The problems in education — and the wrongheaded and often racist assumption that it’s the aptitude of underperforming students to blame — are not great mysteries of the universe: they boil down to the exponential effects of chronic, racist underfunding. Money buys educators time, and money buys more educators themselves. Money buys after-school programs and sports and extracurriculars. Money spreads students out with more experts to help, allowing time and focused preparation to do what they always do: produce results. Money buys more time for parents, too, who can then volunteer, attend games, monitor homework, and say things to their kids like, “I don’t want you to get a job yet — school is your job.”

All students to my eye are underperforming. All of them. I’ve outlined before how high school in particular is a failed experiment, and offered new suggestions based on what results we’ve seen and what choices are available to us now that weren’t when we started. What we should seek, a bevy of engaging paths and assessments for students, teachers largely know how blaze. They want to take their kids further and rarely can. The average teacher is capable, empathic, and taken advantage of. Those taking advantage from the warm comfort of office desks are facing underfunded budgets themselves, so they sleep soundly at night knowing they don’t have much choice when they take a machete to teachers’ work and stuff 30 kids, fire codes notwithstanding, into a dated classroom with traditionalist curricula and bid a teacher, “Teach!”

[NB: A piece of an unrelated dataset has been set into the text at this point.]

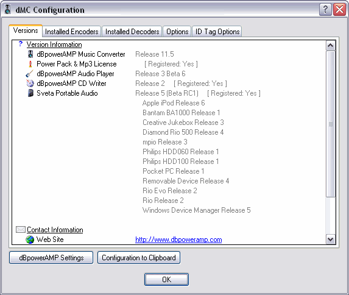Switch to the Installed Decoders tab

(x=132, y=32)
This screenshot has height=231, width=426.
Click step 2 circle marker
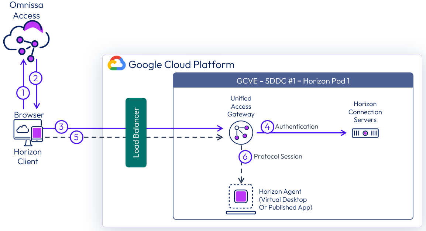point(36,78)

The average day for a public-school teacher is an absurdity; for underfunded districts, it’s like satire on satire. In 40-80 minutes per day, educators must plan well for several different classes, grade for 5-6 different periods with meaningful feedback, document behavior and progress on detailed special education reports, call parents personally if a student is failing, train for new initiatives, attend meetings with teachers of the same classes, then with teachers of the same department, then with all staff at the same school, and somewhere, breathe. Many hold second jobs, especially over the summer. Many take on second or third roles as coaches and extracurricular advisers, further impacting their ability to instruct well. Cornered, they rarely dare to do the math on their stipends and accept that, for the extracurricular hours they work, they’re earning a third of minimum wage.

There are some unskilled staff who, just as in every profession, work the system to stay — but teachers largely get into the profession for the right reasons. (Knowing what you know, would you dive in otherwise?) There are thousands of community-etched blueprints ready to go, resting in the untapped corners of educators’ minds, lamented as impossible at the rare, rushed, group-therapy happy hour.

There is an entire generation of good kids not yet soured, sold-out, jaded, or otherwise beaten down, who want nothing more than to do things they know matter. And we have about half as many empathic experts as we’d need to show the whole country, that every kid is “good.” 

Of course money would solve education. But who are we kidding — that’d never happen. Instead, we’ll just talk about the good kids, and the bad kids, and wonder. 

THE STIFF

An education budget with class sizes at 30, and only those who succeed in spite of the system termed “the good kids.”
THE SIFT

An education budget with class sizes at 15, and every kid recognized as “good.”